If you're designing a protocol, please bear in mind that in the context of encryption "opportunistic" usually means "downgradeable to clear text".
Yeah. Also:
1. What is your modeled attack scenario and adversary?
2. What is your modeled attack scenario and adversary?
3. What is your modeled attack scenario and adversary?
@clacke but but but ENCRYPTION! OPPORTUNISTIC! BIG WORDS! SMOKE, MIRRORS! MAAAAGIC! ;)
@clacke but if you're designing a new protocol, why would you go with opportunistic? Just bit the bullet, make it mandatory and #TOFU!
Opportunistic is "better than nothing" *only* if adding encryption in an established protocol with an active user base/deployments that cannot be easily upgraded all at the same time.
And even then it's a fscking security nightmare, potentially giving people false sense of security.
Governments have TLS MITM capabilities already, and are using them.
> Governments have TLS MITM capabilities already, and are using them.
For sure. But again, depends on the threat model whether that's relevant.
@clacke Absolutely. However, I'd say that there are very few situations where there is no chance that this is not nor will ever become relevant.
Feels like it makes sense to design with this threat in mind anyway.

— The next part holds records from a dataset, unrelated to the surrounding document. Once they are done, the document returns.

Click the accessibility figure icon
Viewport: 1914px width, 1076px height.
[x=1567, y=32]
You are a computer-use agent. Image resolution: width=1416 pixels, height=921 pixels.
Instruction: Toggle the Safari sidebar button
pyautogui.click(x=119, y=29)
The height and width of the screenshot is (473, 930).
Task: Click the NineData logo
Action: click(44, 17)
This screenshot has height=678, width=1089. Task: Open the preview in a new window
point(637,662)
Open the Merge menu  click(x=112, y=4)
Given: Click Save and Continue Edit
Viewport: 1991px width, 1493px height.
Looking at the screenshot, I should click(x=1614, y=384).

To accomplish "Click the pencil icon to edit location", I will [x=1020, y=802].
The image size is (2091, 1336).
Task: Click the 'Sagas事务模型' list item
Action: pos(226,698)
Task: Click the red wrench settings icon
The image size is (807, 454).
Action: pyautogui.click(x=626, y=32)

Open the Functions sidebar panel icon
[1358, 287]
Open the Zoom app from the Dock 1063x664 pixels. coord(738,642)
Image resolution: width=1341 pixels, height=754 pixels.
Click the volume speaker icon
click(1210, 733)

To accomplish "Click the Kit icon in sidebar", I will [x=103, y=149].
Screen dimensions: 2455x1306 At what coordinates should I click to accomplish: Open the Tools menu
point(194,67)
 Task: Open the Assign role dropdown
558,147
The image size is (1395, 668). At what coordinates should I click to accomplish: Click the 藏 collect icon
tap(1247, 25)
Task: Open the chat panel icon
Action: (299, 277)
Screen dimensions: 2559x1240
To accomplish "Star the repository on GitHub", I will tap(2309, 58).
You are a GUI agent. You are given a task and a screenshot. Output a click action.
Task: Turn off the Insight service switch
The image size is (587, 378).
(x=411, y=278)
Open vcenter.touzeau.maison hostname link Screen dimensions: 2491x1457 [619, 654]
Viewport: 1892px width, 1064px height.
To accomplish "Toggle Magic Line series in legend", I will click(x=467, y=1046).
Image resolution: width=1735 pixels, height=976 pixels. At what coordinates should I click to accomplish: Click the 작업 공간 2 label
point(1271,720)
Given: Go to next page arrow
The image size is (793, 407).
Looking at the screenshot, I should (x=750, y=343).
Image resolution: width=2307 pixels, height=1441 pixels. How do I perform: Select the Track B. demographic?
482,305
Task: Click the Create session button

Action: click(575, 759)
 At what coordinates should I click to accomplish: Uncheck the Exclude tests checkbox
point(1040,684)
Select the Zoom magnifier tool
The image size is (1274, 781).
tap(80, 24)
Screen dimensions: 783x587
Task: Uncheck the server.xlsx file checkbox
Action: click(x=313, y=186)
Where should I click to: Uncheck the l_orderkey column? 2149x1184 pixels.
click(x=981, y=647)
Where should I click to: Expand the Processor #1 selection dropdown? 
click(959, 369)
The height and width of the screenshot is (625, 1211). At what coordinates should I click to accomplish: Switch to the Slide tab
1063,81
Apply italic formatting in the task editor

Who knows what your protocol will be used for in 5 years, and who will want to meddle.
Regarding "Governments have TLS MITM capabilities already, and are using them", everybody should go ahead and read this: https://citizenlab.ca/2014/08/cat-video-and-the-death-of-clear-text/
Turkmenistan has MITM+malware capability. *TURKMENISTAN*.
...and that was 3 years ago.
@clacke we've also seen an Server Name Indication based website censorship (basically, censorship equipment looking at SNI in TLS ClientHello) used to block HTTPS site in Kazachstan.
Looking for ways to circumvent shit like this, but without browsers implementing domain fronting, there really is no way, it seems.
> Despite the fact that this technology is commonly sold as ‘lawful interception’, it has been used to target activists, journalists, dissidents, and human rights workers.
Well, yeah, lawful just means someone wrote a law to allow it, it doesn't imply that it's complying to any particular person's code of ethics.
1 MUSD to get a piece of equipment like that, that's not a lot of money.
@clacke and that was ~3 years ago.